Hace hoy ciento setenta y ocho años, el día 13 de diciembre
de 1828 llegó el prisionero Dorrego al campamento de Navarro, y se
le comunicó que sería fusilado en una hora. Lavalle no quiso
–o no pudo- verlo.
El periodista e historiador José Manuel de Estrada (1842-1894), un
lúcido intelectual de la segunda mitad del siglo XIX, escribió
sobre el martirio de Manuel Dorrego: “Fue un apóstol y no de
los que se alzan en medio de la prosperidad y de las garantías, sino
apóstol de las tremendas crisis. Pisó la verde campiña
convertida en cadalso, enseñando a sus conciudadanos la clemencia y
la fraternidad, y dejando a sus sacrificadores el perdón, en un día
de verano ardiente como su alma, y sobre el cual la noche comenzaba a echar
su velo de tinieblas, como iba a arrojar sobre él la muerte su velo
de misterio.
Se dejó matar con la dulzura de un niño; él, que había
tenido dentro del pecho todos los volcanes de la pasión. Supo vivir
como los héroes y morir como los mártires”.
Ante la descalificación popular, el golpe decembrista fracasó
totalmente y debió recurrir a una feroz tiranía que, en esos
mismos días, San Martín reprobó en su retorno al país.
Negándose a desembarcar en febrero de 1829, rechazó el papel
de “verdugo de mis conciudadanos”, mientras que Lavalle y sus
tropas veteranas eran derrotadas el 25 de abril en Puente de Márquez
por las milicias de Estanislao López y de Rosas.
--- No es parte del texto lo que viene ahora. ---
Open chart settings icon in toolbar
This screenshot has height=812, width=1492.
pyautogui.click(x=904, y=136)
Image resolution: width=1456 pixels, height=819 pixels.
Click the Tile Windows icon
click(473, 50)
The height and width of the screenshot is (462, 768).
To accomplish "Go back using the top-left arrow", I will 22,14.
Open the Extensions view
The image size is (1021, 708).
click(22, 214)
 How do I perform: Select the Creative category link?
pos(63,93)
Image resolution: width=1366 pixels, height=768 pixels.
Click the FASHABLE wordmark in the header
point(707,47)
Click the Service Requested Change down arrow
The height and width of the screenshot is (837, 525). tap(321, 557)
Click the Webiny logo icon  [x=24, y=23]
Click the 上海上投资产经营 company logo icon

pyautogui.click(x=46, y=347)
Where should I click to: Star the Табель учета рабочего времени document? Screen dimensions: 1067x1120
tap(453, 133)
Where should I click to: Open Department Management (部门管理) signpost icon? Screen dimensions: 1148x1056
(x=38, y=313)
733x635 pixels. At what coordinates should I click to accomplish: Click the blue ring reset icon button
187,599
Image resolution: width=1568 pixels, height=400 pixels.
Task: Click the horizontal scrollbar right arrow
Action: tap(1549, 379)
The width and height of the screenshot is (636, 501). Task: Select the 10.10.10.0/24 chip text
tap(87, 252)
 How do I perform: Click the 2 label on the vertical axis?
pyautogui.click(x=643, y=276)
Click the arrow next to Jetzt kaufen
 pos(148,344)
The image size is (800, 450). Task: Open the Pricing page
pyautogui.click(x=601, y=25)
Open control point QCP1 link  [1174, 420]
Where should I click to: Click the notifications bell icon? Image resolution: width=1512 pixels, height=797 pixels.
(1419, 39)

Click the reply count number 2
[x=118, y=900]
Pero serían
tantos los crímenes de ese año trágico de 1829, que es
el único en la demografía de Buenos Aires donde las defunciones
superaron a los nacimientos: hubo 4.658 muertes, cuando en 1827 fueron 1.904
y en 1828, 1.788. La expresión “salvajes unitarios” que
entonces se popularizó no fue para nada antojadiza.
El fusilamiento de Dorrego convirtió a Juan Manuel de Rosas en el jefe
indiscutido de los federales, durante un cuarto de siglo. A su previsión
y tacto se debió la derrota unitaria y la consiguiente victoria federal,
cuando se convirtió en el héroe aclamado de las clases populares.
Claro que también el fusilamiento inauguró un período
larguísimo de guerras civiles que por décadas iba a regar de
sangre y luto el territorio argentino.
Fuente: Investigación histórica de Ernesto Palacio.